# Given instruction A
Convert the part of the listing that opens with the line containing "Select the Zoom magnifier tool" and closes with the line containing "The height and", both lines included, into a Markdown table with the columns Row and Line. Skip blank lines and leave the pictures out of the answer.

# Document section
════════════════════

Turner Prize nominee Anthea Hamilton reimagines Kettle’s Yard at Hepworth Wakefield
Anthea Hamilton’s 10m-high Gaetano Pesce-inspired sculpture of parted buttocks is catching eyes this week, as pictures of it installed at Tate for the Turner Prize exhibition proliferate. Less reported is the relatively serene exhibition the artist just curated at Hepworth Wakefield, titled 'Anthea Hamilton Reimagines Kettle's Yard'.
Here, Hamilton mixes 20th century art and decorative objects from Kettle’s Yard with a series of new works she’s created in response to the admired Cambridge collection. Pieces from Robert Mapplethorpe, Laëtitia Badaut Haussmann, Nicholas Byrne, Ella Kruglyanskaya and Daniel Sinsel are also woven into the exhibition, resulting in a varied object conversation with the original Kettle’s Yard pieces.

════════════════════

# Provided entries
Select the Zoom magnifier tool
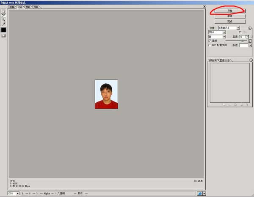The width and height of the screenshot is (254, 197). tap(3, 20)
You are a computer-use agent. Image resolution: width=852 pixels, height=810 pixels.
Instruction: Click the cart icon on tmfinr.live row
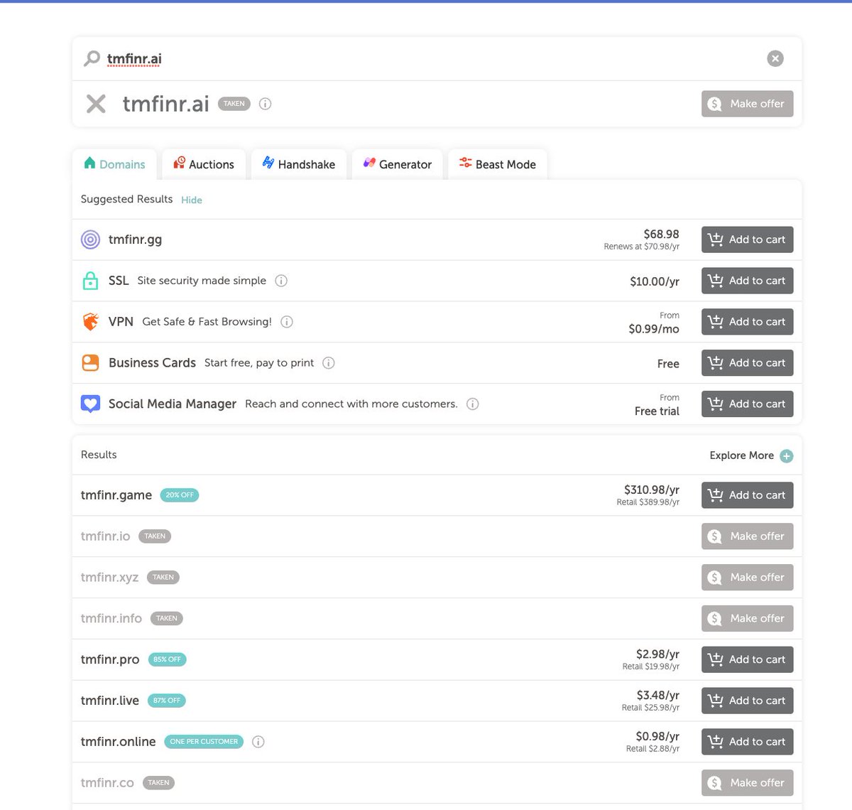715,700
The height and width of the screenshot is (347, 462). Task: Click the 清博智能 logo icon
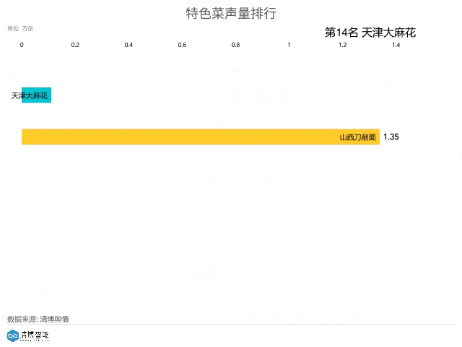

════════════════════

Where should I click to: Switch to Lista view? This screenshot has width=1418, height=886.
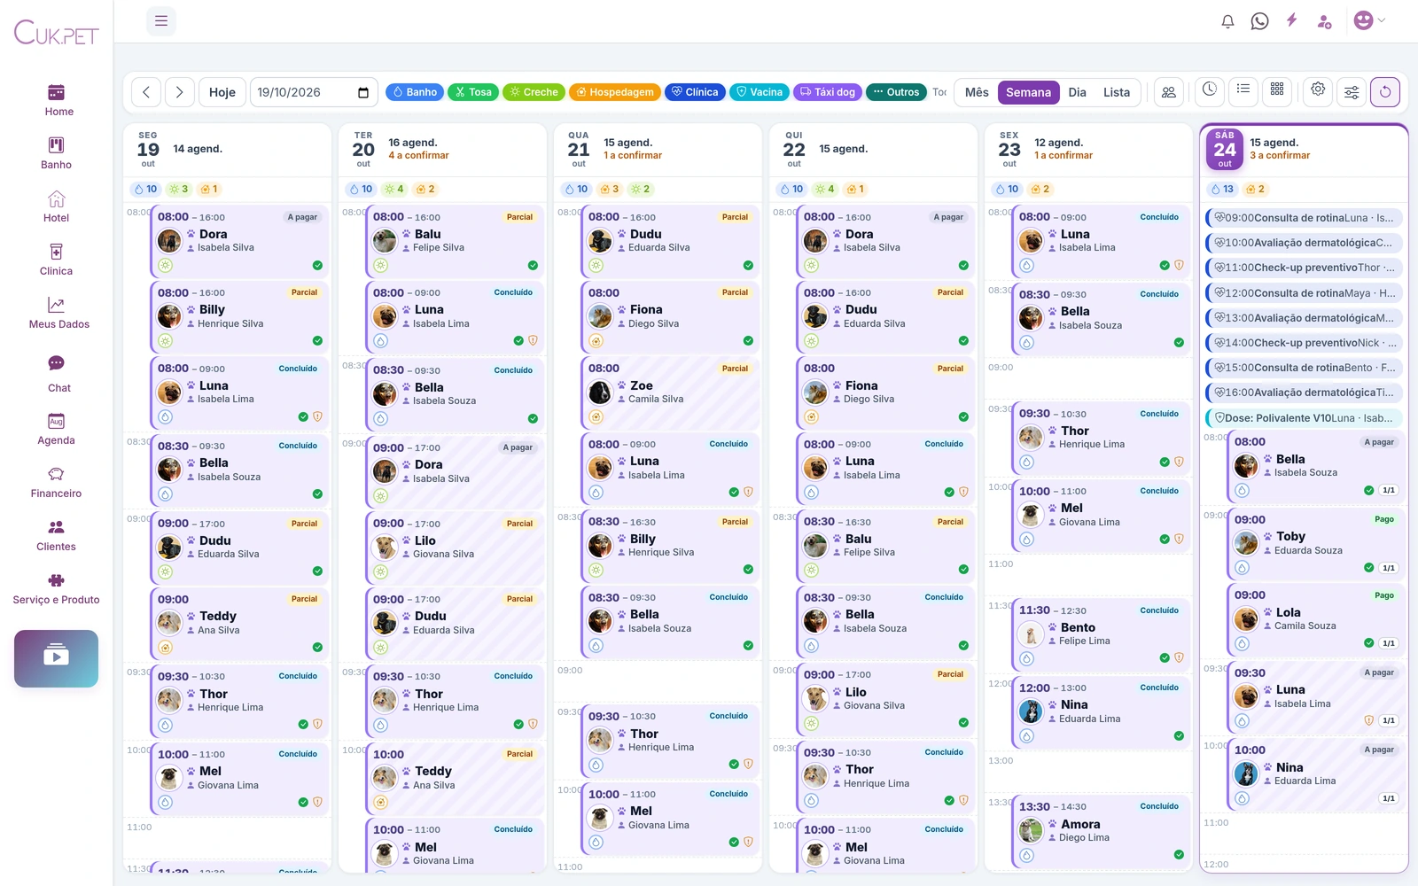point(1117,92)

════════════════════

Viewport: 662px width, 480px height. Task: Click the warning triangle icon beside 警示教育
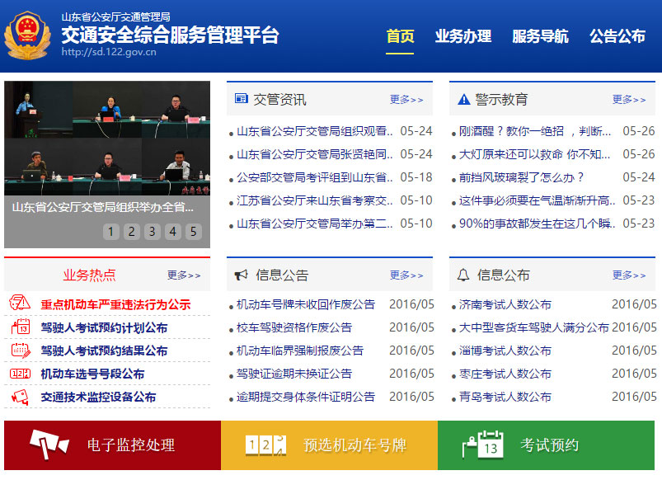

════════════════════

# Given instruction B
Reproduce the part of the Anthea Hamilton exhibition article that opens with the words containing "Turner Prize nominee" and closes with "Kettle’s Yard pieces.".

# Final result A
| Row | Line |
|---|---|
| 1 | Select the Zoom magnifier tool |
| 2 | The width and height of the screenshot is (254, 197). tap(3, 20) |
| 3 | You are a computer-use agent. Image resolution: width=852 pixels, height=810 pixels. |
| 4 | Instruction: Click the cart icon on tmfinr.live row |
| 5 | 715,700 |
| 6 | The height and width of the screenshot is (347, 462). Task: Click the 清博智能 logo icon |

# Final result B
Turner Prize nominee Anthea Hamilton reimagines Kettle’s Yard at Hepworth Wakefield
Anthea Hamilton’s 10m-high Gaetano Pesce-inspired sculpture of parted buttocks is catching eyes this week, as pictures of it installed at Tate for the Turner Prize exhibition proliferate. Less reported is the relatively serene exhibition the artist just curated at Hepworth Wakefield, titled 'Anthea Hamilton Reimagines Kettle's Yard'.
Here, Hamilton mixes 20th century art and decorative objects from Kettle’s Yard with a series of new works she’s created in response to the admired Cambridge collection. Pieces from Robert Mapplethorpe, Laëtitia Badaut Haussmann, Nicholas Byrne, Ella Kruglyanskaya and Daniel Sinsel are also woven into the exhibition, resulting in a varied object conversation with the original Kettle’s Yard pieces.